Aya terduduk di sofa perpustakaan rumahnya dengan gaun hitam semi-formalnya. Perpustakaan itu merupakan tempat favorit Al dan Harris. Keduanya seringkali menghabiskan waktu mereka di tempat itu saat Al masih kecil dan Aya seringkali merengek agar diperbolehkan masuk ke dalam.

10 tahun yang lalu.

"Papa! Abang! Adek mau masuk. Bukain pintunya!" Seru Aya dibalik pintu perpustakaan yang begitu besar dan berat.

Karena tak tega akan rengekan putrinya, Harris membukakan pintunya.
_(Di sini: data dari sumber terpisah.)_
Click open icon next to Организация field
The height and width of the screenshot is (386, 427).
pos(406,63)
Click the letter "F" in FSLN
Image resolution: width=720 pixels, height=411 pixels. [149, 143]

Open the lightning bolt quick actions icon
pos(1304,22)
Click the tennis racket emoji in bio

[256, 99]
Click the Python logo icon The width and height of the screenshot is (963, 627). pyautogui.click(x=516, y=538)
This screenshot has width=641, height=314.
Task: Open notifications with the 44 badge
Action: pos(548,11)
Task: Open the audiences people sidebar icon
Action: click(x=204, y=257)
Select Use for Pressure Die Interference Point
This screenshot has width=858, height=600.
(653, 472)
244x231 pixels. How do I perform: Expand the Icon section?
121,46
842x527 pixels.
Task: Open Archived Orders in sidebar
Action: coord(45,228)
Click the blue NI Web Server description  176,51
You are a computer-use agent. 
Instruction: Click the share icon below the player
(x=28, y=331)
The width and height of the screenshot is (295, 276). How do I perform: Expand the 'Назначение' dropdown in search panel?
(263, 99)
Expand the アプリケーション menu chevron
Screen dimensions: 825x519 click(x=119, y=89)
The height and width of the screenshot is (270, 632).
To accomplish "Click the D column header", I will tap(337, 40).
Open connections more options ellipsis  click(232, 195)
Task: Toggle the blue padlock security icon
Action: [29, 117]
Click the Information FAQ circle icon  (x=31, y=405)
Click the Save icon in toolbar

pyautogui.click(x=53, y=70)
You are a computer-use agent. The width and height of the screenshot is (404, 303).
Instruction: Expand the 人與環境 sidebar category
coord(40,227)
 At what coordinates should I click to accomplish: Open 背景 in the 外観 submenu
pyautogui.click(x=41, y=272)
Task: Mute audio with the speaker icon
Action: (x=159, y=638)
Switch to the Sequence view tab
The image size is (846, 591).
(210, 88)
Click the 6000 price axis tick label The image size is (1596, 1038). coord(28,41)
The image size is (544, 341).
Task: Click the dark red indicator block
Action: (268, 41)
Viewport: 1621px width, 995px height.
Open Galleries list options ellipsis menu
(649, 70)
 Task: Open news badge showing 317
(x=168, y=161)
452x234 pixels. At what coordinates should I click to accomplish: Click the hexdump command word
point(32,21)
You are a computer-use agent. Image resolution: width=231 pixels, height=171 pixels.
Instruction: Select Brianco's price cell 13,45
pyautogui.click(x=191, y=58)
"Kamu tahu tidak kenapa Abang sama Papa gak ngebolehin kamu masuk?"

"Nggak."

"Karena perpustakaan itu pada dasarnya tempat yang tenang, Andrea. Jika kamu masuk, kamu akan memecahkan keheningan dengan dirimu yang sangat berisik."

Aya terus merengek.

"Baiklah. Kamu boleh masuk, tapi kamu harus janji. Kamu harus memilih satu buku untuk kamu baca dan kamu tidak boleh berisik. Janji?"

"Adek janji!"

Sejak saat itu, membaca buku bersama di perpustakaan rumah mereka merupakan rutinitas yang dijalankan ketiganya selama bertahun-tahun. Air mata Aya mengalir kembali mengingat masa-masa itu. Ia memandang perpustakaan yang luas dengan tatapan yang kosong, ketika terdengar ketukkan pada pintu perpustakaan.

"S-siapa?" Seru Aya dengan nada sembab.

"Ini Rava, Andrea. Apa gue boleh masuk?"

Aya lekas mengusap air mata yang membasahi wajahnya walaupun hal itu tak akan menutupi fakta bahwa dirinya telah menangis selama berjam-jam sejak tadi pagi.

"Boleh."

Rava memasuki ruangan perpustakaan itu. Ditatapnya Aya dengan wajah yang sembab begitu lelah. Ia jalan menuju Aya yang tengah berada di sofa dan duduk di sisi perempuan itu.

"Lo keganggu gak kalau ada gue disini? Kalau iya, gue akan pergi sekarang. Gue cuman khawatir banget seharian mikirin kondisi lo selepas dari duka yang gue rasain juga. Entah kenapa, seeing you hurt really hurts me."

Aya menggelengkan kepalanya. "Nggak, nggak apa-apa. Anyways, gue minta maaf soal kemarin pagi. Gue terlalu keras, gue nggak mikirin perasaan lo dan-"

"Ssh, nggak usah minta maaf. Nggak usah pikirin gue dulu." Ujar Rava.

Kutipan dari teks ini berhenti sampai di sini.